急診醫師對於Framingham Heart Study所提CAD危險因子(如高血壓,糖尿病,高血脂,抽菸,高齡,與家族史)很熟悉。大家應苦口婆心衛教病人與家屬不抽菸與保持良好生活習慣,防患ACS於未然。這裡提供各位會員 「非傳統的CAD危險因子」。比如:(1)正在接受抗病毒製劑(HARRT)的AIDS患者,特別容易合併三高與肥胖的問題。(2)慢性腎病變患者(chronic kidney disease, CKD)。(3)紅斑狼瘡(SLE)特別容易影響尚未停經的年輕女性。在35到44歲的SLE女性發生AMI的發生率是非SLE女性的50倍!且平均年齡只有20歲。SLE的患者冠狀動脈有明顯的動脈粥腫樣病灶。所以吾人要謹慎評估因胸痛到急診的SLE病患。(4)長期使用類固醇的患者(如慢性肺氣腫,氣喘,類風溼性關節炎,SLE,器官移植患者。由於其副作用 (高血壓,胰島素抗性,高血脂),心血管疾病發生率比一般病人高很多。

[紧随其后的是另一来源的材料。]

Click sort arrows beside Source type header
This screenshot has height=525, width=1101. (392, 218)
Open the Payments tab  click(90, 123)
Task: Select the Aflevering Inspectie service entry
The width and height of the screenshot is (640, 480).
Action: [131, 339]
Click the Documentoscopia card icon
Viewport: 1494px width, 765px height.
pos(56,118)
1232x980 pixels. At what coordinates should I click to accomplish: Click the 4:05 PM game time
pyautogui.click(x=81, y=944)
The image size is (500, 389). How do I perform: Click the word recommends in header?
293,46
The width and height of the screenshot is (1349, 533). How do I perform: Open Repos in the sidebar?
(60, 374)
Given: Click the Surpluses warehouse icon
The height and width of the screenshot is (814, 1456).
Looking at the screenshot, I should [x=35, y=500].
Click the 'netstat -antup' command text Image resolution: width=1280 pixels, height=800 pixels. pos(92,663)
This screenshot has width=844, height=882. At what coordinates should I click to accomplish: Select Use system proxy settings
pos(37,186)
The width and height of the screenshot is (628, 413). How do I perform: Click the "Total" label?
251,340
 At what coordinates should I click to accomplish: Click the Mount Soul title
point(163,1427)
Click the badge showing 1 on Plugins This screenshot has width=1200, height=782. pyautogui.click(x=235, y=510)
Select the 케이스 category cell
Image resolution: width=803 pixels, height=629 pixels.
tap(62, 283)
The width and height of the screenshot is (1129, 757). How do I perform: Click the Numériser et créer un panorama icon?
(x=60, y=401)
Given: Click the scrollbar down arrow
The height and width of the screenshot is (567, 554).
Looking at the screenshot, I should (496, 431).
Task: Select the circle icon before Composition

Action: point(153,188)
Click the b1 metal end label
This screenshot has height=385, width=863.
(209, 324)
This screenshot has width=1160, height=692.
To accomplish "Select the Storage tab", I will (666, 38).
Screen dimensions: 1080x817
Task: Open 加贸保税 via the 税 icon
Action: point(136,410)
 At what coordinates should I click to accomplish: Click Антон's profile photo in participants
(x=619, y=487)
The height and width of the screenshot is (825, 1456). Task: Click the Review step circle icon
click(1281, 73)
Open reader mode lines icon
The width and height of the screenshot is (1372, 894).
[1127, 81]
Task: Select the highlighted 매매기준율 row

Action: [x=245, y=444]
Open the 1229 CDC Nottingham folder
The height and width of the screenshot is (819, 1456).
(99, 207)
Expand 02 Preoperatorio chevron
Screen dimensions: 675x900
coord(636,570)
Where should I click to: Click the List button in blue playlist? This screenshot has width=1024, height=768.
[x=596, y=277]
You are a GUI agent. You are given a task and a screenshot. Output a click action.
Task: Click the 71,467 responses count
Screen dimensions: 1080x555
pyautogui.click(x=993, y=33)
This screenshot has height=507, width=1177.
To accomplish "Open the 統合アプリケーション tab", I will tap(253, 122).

關於ACS的治療需全盤考量,目標在縮短心肌缺氧時間-「胸痛至灌流的時間」(Ischemic to balloon time),重要關鍵有:(1)到院後緊急心導管時間:高雄榮總自2006年起組成急診心臟科跨團隊,積極推動心肌梗塞病人照護,成效斐然,「到院至灌流時間」(到院至第一次氣球擴張治療時間)約莫50-60分鐘,遠低於國際準則建議的90分鐘!(2)到院前緊急救護作為:比如推廣到院前心電圖,及時轉診至有能力執行緊急心導管或施打血栓溶解劑之醫院等等,均與心肌缺氧時間息息相關。整體而言,能於第一時間判斷病患為急性冠心症(ACS),並及早送至相關之責任醫院,可以縮短心肌缺氧時間,降低病患死亡率,同時善用醫療資源,達到病患、醫院、政府三贏的局面。